Recorded data
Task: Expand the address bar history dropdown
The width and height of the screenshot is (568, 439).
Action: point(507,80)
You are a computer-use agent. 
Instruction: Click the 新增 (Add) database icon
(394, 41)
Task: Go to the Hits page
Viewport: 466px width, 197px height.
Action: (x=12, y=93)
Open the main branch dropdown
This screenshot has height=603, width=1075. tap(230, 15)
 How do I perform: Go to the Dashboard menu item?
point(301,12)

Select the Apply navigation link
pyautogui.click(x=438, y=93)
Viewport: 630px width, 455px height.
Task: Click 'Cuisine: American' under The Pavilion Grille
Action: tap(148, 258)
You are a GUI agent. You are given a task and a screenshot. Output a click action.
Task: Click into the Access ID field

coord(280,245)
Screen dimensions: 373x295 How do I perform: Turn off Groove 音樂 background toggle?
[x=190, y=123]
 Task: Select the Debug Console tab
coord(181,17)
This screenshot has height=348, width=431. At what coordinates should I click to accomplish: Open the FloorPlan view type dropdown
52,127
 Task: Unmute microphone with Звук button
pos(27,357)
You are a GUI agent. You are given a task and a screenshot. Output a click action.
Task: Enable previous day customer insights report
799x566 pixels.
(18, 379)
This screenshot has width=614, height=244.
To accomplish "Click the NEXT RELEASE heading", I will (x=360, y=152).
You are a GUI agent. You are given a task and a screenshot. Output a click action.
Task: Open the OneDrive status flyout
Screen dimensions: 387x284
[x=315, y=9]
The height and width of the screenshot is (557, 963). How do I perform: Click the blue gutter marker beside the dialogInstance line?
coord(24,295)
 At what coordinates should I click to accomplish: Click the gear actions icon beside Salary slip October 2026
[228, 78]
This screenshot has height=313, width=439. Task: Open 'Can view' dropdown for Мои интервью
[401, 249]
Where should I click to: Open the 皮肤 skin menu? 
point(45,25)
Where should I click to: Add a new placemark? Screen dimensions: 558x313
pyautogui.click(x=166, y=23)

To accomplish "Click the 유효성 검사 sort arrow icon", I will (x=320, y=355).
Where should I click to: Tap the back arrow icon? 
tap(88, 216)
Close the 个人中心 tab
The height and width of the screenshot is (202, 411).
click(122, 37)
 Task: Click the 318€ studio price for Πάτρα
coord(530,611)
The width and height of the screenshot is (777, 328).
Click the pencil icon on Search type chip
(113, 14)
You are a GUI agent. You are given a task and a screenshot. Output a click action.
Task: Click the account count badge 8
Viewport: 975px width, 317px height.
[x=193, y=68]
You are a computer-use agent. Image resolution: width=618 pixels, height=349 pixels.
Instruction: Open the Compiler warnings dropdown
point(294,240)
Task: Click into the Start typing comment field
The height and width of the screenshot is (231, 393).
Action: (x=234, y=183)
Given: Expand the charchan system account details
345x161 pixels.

#### [What you will do]
Give back every entry, word for word.

#### [Result for this task]
Task: Expand the address bar history dropdown
The width and height of the screenshot is (568, 439).
Action: point(507,80)
You are a computer-use agent. 
Instruction: Click the 新增 (Add) database icon
(394, 41)
Task: Go to the Hits page
Viewport: 466px width, 197px height.
Action: (x=12, y=93)
Open the main branch dropdown
This screenshot has height=603, width=1075. tap(230, 15)
 How do I perform: Go to the Dashboard menu item?
point(301,12)

Select the Apply navigation link
pyautogui.click(x=438, y=93)
Viewport: 630px width, 455px height.
Task: Click 'Cuisine: American' under The Pavilion Grille
Action: tap(148, 258)
You are a GUI agent. You are given a task and a screenshot. Output a click action.
Task: Click into the Access ID field

coord(280,245)
Screen dimensions: 373x295 How do I perform: Turn off Groove 音樂 background toggle?
[x=190, y=123]
 Task: Select the Debug Console tab
coord(181,17)
This screenshot has height=348, width=431. At what coordinates should I click to accomplish: Open the FloorPlan view type dropdown
52,127
 Task: Unmute microphone with Звук button
pos(27,357)
You are a GUI agent. You are given a task and a screenshot. Output a click action.
Task: Enable previous day customer insights report
799x566 pixels.
(18, 379)
This screenshot has width=614, height=244.
To accomplish "Click the NEXT RELEASE heading", I will (x=360, y=152).
You are a GUI agent. You are given a task and a screenshot. Output a click action.
Task: Open the OneDrive status flyout
Screen dimensions: 387x284
[x=315, y=9]
The height and width of the screenshot is (557, 963). How do I perform: Click the blue gutter marker beside the dialogInstance line?
coord(24,295)
 At what coordinates should I click to accomplish: Click the gear actions icon beside Salary slip October 2026
[228, 78]
This screenshot has height=313, width=439. Task: Open 'Can view' dropdown for Мои интервью
[401, 249]
Where should I click to: Open the 皮肤 skin menu? 
point(45,25)
Where should I click to: Add a new placemark? Screen dimensions: 558x313
pyautogui.click(x=166, y=23)

To accomplish "Click the 유효성 검사 sort arrow icon", I will (x=320, y=355).
Where should I click to: Tap the back arrow icon? 
tap(88, 216)
Close the 个人中心 tab
The height and width of the screenshot is (202, 411).
click(122, 37)
 Task: Click the 318€ studio price for Πάτρα
coord(530,611)
The width and height of the screenshot is (777, 328).
Click the pencil icon on Search type chip
(113, 14)
You are a GUI agent. You are given a task and a screenshot. Output a click action.
Task: Click the account count badge 8
Viewport: 975px width, 317px height.
[x=193, y=68]
You are a computer-use agent. Image resolution: width=618 pixels, height=349 pixels.
Instruction: Open the Compiler warnings dropdown
point(294,240)
Task: Click into the Start typing comment field
The height and width of the screenshot is (231, 393).
Action: (x=234, y=183)
Given: Expand the charchan system account details
345x161 pixels.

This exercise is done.